Anton Chekhov, Two Plays

Introduction

Opening Passage of The Cherry Orchard:

A room which has always been called the nursery. One of the doors leads into ANYA's room. Dawn, sun rises during the scene. May, the cherry trees in flower, but it is cold in the garden with the frost of early morning. Windows closed.

Enter DUNYASHA with a candle and LOPAHIN with a book in his hand.

Opening Passage of Three Sisters:

In the house of the PROZOROVS. A drawing-room with columns beyond which a large room is visible. Mid-day; it is bright and sunny. The table in the farther room is being laid for lunch.

OLGA, in the dark blue uniform of a high-school teacher, is correcting exercise books, at times standing still and thin walking up and down; MASHA, in a black dress, with her hat on her knee, is reading a book; IRINA, in a white dress, is standing plunged in thought.

Summary: The Cherry Orchard is a strange play; it acts like a comedy without being entirely convincing about its comic commitment.

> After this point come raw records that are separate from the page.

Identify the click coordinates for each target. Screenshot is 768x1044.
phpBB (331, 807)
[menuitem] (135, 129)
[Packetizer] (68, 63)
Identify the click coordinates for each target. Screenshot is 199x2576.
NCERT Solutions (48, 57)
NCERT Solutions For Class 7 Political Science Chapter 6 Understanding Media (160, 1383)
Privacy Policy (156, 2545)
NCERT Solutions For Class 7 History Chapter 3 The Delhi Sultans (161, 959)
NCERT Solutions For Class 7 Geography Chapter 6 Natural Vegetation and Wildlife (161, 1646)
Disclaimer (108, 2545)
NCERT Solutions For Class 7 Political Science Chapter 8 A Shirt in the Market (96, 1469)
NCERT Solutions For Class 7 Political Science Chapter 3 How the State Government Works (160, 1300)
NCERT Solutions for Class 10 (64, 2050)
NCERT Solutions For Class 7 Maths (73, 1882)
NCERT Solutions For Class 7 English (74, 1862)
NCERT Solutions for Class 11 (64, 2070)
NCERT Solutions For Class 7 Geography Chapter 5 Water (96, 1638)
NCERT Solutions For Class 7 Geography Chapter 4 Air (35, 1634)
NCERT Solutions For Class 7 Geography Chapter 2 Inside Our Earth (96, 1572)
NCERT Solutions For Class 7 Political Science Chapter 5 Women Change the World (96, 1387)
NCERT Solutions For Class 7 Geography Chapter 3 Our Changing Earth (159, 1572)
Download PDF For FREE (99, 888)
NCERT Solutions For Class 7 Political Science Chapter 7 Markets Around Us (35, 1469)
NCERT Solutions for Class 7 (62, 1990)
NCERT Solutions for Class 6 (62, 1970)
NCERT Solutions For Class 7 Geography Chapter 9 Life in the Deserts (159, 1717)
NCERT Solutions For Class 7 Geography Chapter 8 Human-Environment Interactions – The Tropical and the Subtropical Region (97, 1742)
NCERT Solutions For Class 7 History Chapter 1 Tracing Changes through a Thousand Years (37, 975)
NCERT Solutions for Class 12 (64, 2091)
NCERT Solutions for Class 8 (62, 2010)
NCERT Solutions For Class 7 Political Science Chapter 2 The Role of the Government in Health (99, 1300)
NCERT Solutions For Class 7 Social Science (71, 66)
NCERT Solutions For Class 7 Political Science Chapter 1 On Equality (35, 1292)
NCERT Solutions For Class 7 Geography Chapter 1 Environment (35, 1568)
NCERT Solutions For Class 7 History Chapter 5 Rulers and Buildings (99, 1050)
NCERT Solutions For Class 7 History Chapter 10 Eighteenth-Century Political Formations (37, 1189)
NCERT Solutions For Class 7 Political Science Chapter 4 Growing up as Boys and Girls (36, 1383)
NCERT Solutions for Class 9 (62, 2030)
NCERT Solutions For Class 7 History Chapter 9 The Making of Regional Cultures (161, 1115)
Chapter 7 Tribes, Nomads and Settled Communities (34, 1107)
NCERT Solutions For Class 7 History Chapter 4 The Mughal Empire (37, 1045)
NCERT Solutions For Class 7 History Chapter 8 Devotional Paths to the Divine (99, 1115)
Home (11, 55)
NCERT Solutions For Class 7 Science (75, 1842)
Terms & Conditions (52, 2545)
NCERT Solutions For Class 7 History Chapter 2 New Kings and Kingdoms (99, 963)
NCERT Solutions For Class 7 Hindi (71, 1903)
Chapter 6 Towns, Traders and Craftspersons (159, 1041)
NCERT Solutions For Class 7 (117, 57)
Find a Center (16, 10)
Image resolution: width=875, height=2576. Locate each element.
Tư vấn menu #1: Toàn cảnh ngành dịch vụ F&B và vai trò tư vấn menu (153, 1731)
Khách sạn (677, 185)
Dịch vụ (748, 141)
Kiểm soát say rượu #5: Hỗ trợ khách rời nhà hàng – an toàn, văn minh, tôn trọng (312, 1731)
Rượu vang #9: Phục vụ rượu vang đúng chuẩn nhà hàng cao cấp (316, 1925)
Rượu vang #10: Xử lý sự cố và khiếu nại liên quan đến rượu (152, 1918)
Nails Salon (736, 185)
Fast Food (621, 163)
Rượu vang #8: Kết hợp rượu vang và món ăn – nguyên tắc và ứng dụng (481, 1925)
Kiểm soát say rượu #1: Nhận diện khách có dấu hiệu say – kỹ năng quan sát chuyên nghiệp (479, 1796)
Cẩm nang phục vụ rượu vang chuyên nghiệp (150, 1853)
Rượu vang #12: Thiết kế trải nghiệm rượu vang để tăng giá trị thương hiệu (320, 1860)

The emancipation of Russian serfs has unsettled the economy and society of Russia. People like Lyubov Andreievna Ranevskaya and Boris Borisovich Simeonov-Pishchik, Russian aristocrats, are on the verge of losing their estates, and, while desperate to save them, lack any of the background required for doing so; reformers are spreading throughout Czarist Russia; servants and tradesmen are rising in the world; young people are often breaking with the old ways. The change is hard. We begin in May and end in October, in the course of which the cherry orchard is sold and its razing begun. The cherry orchard itself is a sort of living symbol of the aristocracy, poignant with nostalgia, an opportunity for a new beginning, a treasure, an obstacle. The play is Russia in a nutshell. I suppose that in some sense that explains its ambiguous character as a comedy.

The three sisters of Three Sisters are Olga, Masha, and Irina. Olya is 28 and on her way to being an old maid; Masha is 25 and married and on her way to being an adulteress; Irina, at age 20, is still as much girl as woman and is trying to set out on a way to begin with. The difficulty for each sister is that life seems to have a path set out for her in which she has little interest: Olga will be raised from teacher to headmistress, a job she does not really want; Masha is tired of her husband and in love with another man, and yet eventually will have nowhere else to go but to her husband; Irina is being courted by the Baron Tuzenbach, whom she respects but does not love. There are also a number of ironies; Masha's husband, Fyodor Ilyich Kuligin, is clearly a better match for Olga, who would certainly have married him if he had asked her, as he had considered doing; Masha's impatience with her husband seems justified at first, but her affair makes more clear his real quality; Irina decides to go with the Baron and find that it has suddenly become impossible. The whole play could be summed up in the lines of the sisters as the play comes to a close: "We've got to live" (Masha); "we have got to work" (Irina); "If we only knew" (Olga).

I confess that I found Chekhov somewhat harder going than I expected, particularly since his scenes are very crisp and clear; so much of what goes on is not on the page, and despite the fact that each story has a trajectory when one looks at it as a whole, one that covers a drastic set of changes, as one reads through it rarely seems to be moving much. It all reminds me a bit of a motion comic.

Favorite Passage:

PISHTCHIK. Wait a bit...I'm hot...a most extraordinary occurrence! Some Englishmen came along and found in my land some sort of white clay. (To LYUBOV ANDREYEVNA) And 400 for you...most lovely...wonderful (gives money). The rest later (sips water). A young man in the train was telling me just now that a great philosopher advises jumping off a house-top. "Jump!" says he; "the whole gist of the problem lies in that." (Wonderingly) Fancy that now! Water, please!

Recommendation: I wasn't hugely impressed, but this may well be simply that the works in question just didn't come alive on a first reading.